Now, your mileage may vary: You might get up or go to bed at a very different time from me, you might always get up in the dark year-round (Debbi gets up at 4 am most weekday mornings, well before sunrise in any of the squares on the chart), you might just hate changing your clocks twice a year. It’s really a matter of opinion. But it seems like people who hate the switch just don’t understand why people might like it. For me, it serves a purpose: I’m a light fiend, and I want to have as much of it during my waking hours as I can.

If we do someday end it, I’d rather we land on Daylight time year-round, since it’s closer to what I’d want (more daylight later in the day). I guess it would be some consolation that in the dead of winter I could watch the sun come up when I’m sitting down to breakfast.

But switching between the two times, as we do, is even better.

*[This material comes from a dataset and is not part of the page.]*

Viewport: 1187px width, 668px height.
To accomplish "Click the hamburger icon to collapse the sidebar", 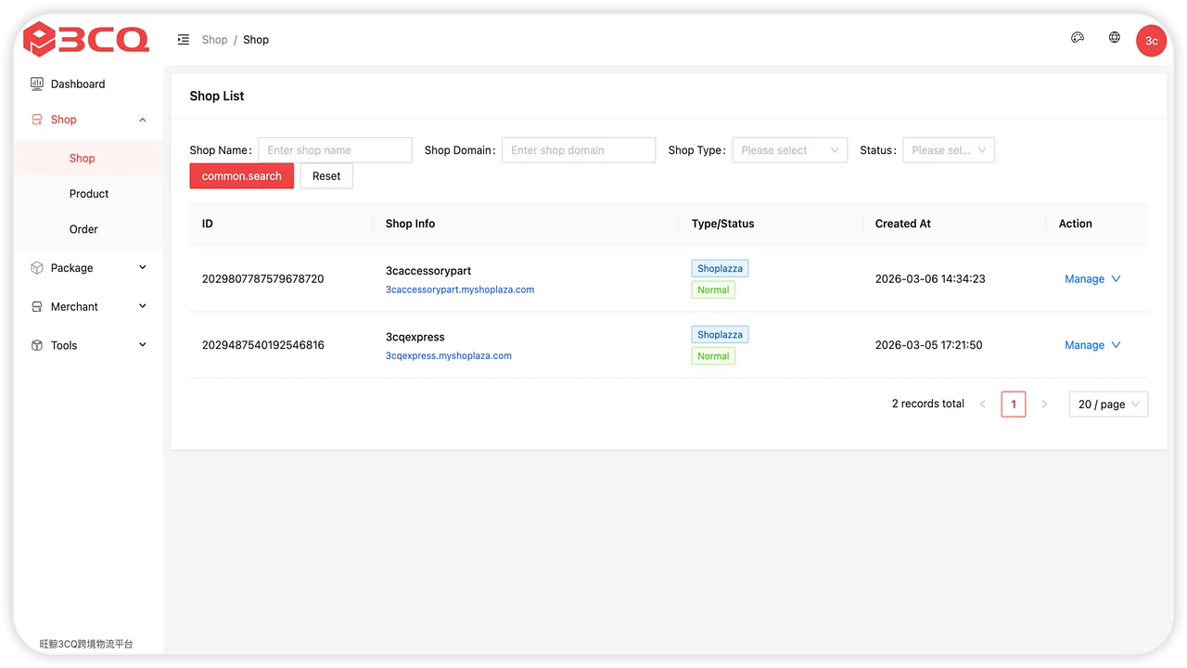I will pyautogui.click(x=183, y=39).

Oh, and I’m also pretty happy with the change made a few years ago to start DST earlier in the year and end it later, since it means I can bike to work for a few more weeks without having to bike home in the dark.

Exiting Submarine Mode

I haven’t written here in over a month – just haven’t been in the mood, I guess. Also, not a huge amount going on in the month of February.

March has been a bit different: Debbi’s been back east for the last week and a half visiting her parents (with a side-trip to Disney World yesterday and today), so I’ve been on my own at home for the first time since her sabbatical in 2011. It was pretty lonely for the first couple of days, trying to figure out what to do with myself (not that I didn’t have plenty to do).

After the first weekend it got a bit easier. I hosted Magic last Monday, went to Dana Street for comic book night on Wednesday, and hosted a poker night on Friday.

The poker night had a notable hand: In the big blind I got dealt… well, it came around to me with a single raise and I said, “I don’t have any cards.” I’d been distracted and hadn’t grabbed them from the middle, and they were sitting mixed up in the muck. Without my saying anything, people agreed I could just take the top two cards off the deck (no, I wasn’t the dealer) and play them. So I got two cards, and they were… the Ace-King of diamonds. I called the raise and saw a flop of… three diamonds, for the nut flush. The small blind bet into me, and I called, and everyone else folded. The turn and river bricked, and I got it all in on the river. My opponent thought a while and called, then mucked to my flush. He said he had a set, which was the only hand that made sense to me, other than a lower flush. He said my call on the flop confused him into thinking I didn’t have the flush, which was more-or-less what I’d intended. It was a little funny since he slowplayed several big hands that evening.

I wonder what the two cards I didn’t get to play were?

I signed up to watch some friends’ cats this past weekend, and kept plenty busy besides, reading for our book discussion on Sunday, cooking meals, and running errands. As usual I didn’t get half as much done as I’d intended. I also took Newton and Roulette in for their annual check-ups on Saturday. Newton’s down to just 4-1/2 pounds or so, but the vet says he seems happy and fairly healthy otherwise. We’re giving him more subcutaneous fluids but otherwise keeping things about the same unless things change. I’m glad he’s happy. He’ll turn 19 next month, which is just mind-blowing.

The kittens are doing well. They sleep with me every night and usually snuggle with me in the morning. I think Roulette is very gradually coming to accept them, but it’ll probably be months yet before they snooze together. All the cats were happy that it was so warm this weekend that I opened up the windows until sundown.

Today, alas, I’ve come down with something, so I had to bail on hosting Magic tonight and I’m sitting quietly on the couch (having eaten too much hamburger and tater tots for dinner). Debbi’s back tomorrow, and then things will be back to normal for a while. It’ll be nice.